Publié le 14 mai 2019

GOUVERNANCE D'ENTREPRISE

Roundup : Bayer-Monsanto condamné à payer 2 milliards de dollars à des plaignants, un record

C'est le troisième procès que perd Monsanto face à des malades du Roundup aux États-Unis. Et cette fois la somme est astronomique. La firme américaine récemment rachetée par Bayer a été condamnée à verser deux milliards de dollars à un couple atteint de cancers qu'ils imputent à l'herbicide. Bayer va faire appel. Mais 13 000 procédures similaires l'attendent. Le groupe, qui vient d'être désavoué par ses actionnaires, s'enfonce également en Bourse. 

Depuis le rachat de Monsanto, Bayer traverse une crise économique et réputationnelle dont il a dû mal à sortir.
@JusticeNow

Deux milliards de dollars. C’est la somme astronomique que vient d’être condamné à verser Monsanto, récemment racheté par Bayer, à un couple américain. Alva et Alberta Pilliod estiment qu’ils ont développé un cancer à cause de l’utilisation du Roundup, le désherbant phare de Monsanto dont le principal agent actif est le glyphosate. Pendant plus de 30 ans, ils ont utilisé le désherbant chez eux et sur leurs différentes propriétés. Tous deux ont développé un lymphome non-hodgkinien, diagnostiqué en 2011 pour Alva Pilliod et 2015 pour son mari.
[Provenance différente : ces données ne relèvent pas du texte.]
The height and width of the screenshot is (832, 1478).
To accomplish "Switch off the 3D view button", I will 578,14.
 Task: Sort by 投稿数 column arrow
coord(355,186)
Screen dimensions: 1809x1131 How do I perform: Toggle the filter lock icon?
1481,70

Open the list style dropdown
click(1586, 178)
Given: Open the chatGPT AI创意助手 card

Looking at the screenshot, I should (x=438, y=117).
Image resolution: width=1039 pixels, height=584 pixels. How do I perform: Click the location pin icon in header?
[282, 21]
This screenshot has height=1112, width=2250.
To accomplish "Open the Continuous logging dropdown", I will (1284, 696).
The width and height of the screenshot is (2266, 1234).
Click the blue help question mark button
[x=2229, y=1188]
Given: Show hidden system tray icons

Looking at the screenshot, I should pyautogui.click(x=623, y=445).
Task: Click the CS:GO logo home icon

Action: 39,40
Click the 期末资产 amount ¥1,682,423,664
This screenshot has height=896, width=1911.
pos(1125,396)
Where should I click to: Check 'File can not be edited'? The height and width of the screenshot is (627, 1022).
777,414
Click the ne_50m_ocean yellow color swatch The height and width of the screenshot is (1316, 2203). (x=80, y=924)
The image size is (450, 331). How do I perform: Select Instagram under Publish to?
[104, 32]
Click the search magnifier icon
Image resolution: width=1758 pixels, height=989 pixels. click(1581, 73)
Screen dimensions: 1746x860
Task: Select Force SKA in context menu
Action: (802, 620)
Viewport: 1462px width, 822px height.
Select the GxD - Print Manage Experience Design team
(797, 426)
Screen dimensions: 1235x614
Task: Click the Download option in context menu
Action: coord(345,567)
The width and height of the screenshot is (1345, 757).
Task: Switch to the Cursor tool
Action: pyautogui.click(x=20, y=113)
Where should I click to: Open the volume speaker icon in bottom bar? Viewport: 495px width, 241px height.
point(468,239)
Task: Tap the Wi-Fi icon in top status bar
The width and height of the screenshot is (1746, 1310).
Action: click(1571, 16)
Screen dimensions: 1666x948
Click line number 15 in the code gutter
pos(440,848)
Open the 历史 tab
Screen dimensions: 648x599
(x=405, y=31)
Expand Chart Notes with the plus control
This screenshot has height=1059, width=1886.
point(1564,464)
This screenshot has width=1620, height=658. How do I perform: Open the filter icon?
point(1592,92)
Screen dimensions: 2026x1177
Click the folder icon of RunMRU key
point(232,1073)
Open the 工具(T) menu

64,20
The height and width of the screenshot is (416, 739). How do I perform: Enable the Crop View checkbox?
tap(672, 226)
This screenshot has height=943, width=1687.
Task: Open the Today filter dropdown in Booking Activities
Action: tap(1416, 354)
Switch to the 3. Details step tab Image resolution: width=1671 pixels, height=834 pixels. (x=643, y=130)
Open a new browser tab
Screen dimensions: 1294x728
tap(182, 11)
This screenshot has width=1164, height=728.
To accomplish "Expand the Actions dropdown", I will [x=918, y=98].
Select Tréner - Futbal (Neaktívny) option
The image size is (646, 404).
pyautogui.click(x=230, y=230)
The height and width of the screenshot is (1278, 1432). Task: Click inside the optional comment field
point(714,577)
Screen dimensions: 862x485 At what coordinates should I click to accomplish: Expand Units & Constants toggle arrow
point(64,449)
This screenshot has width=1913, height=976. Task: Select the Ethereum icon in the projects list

"Après environ sept semaines de procès, le jury a conclu que l'exposition au Roundup avait provoqué l'apparition de LNH chez les Pilliods et que Monsanto n'avait pas averti de ce grave danger pour la santé. Fait important, le jury a également conclu que Monsanto avait agi avec malveillance, oppression ou fraude et devait être puni pour sa conduite", ont expliqué les avocats du couple, du cabinet Baum Hedlund Aristei & Goldman, dans un communiqué.

Bayer est "déçu" et va faire appel

Le jury de la Cour supérieure du comté d’Alameda à Oakland aux États-Unis a accordé aux plaignants un total de deux milliards de dollars de dommages et intérêts punitifs (un milliard pour chacun) et 55 millions de dollars en dommages et intérêts compensatoires. Bayer, lui, dément formellement la cancérogénicité du glyphosate.

"Bayer est déçu de la décision du jury et fera appel du verdict rendu dans cette affaire, qui contredit directement la décision provisoire de l’Agence américaine de protection de l’environnement (…), le consensus entre les principaux régulateurs de santé du monde entier selon lesquels le glyphosate n’est pas cancérigène et les 40 années de recherche sur lesquelles reposent leurs conclusions favorables", a réagi le groupe allemand dans un communiqué. Il est très probable que la Cour suprême revoit à la baisse le montant des dommages-intérêts punitifs.

13 400 procédures en attente aux États-Unis

Ce procès n’est pas isolé. Le couple Bayer-Monsanto fait face à plus de 13 400 procédures seulement aux États-Unis concernant le glyphosate. En août 2018, le tribunal de San Francisco a condamné Monsanto à payer près de 290 millions de dollars de dommages pour ne pas avoir informé de la dangerosité de son herbicide Roundup à l'origine du cancer d’un jardinier nommé Dewayne Johnson. Le montant a depuis été revu à la baisse. En mars, cette année, la firme a été condamnée à verser 81 millions de dollars à un agriculteur retraité atteint d’un cancer.

En France, la firme vient de perdre sa troisième bataille judiciaire contre Paul François, un agriculteur qui l'accuse d'être responsable de son intoxication au Lasso, un désherbant désormais interdit en France. Au total, depuis le rachat de Monsanto, Bayer a perdu 40 % de son cours en Bourse. L'année écoulée "a été un cauchemar pour les actionnaires" et "le cours de Bourse nous promet des nuits sans sommeil", déplorait Mark Tümmler, de la fédération d'investisseurs DSW, lors de l’assemblée générale de Bayer le 26 avril dernier.

Les actionnaires de Bayer ont d’ailleurs infligé au groupe chimique allemand un rare désaveu en votant contre sa direction. Les investisseurs ont rejeté à 55,5 % les "actions du directoire". Certes le scrutin n’est pas contraignant mais il tranche avec le plébiscite accordé l'an dernier à la direction, avec 97 % d'approbation.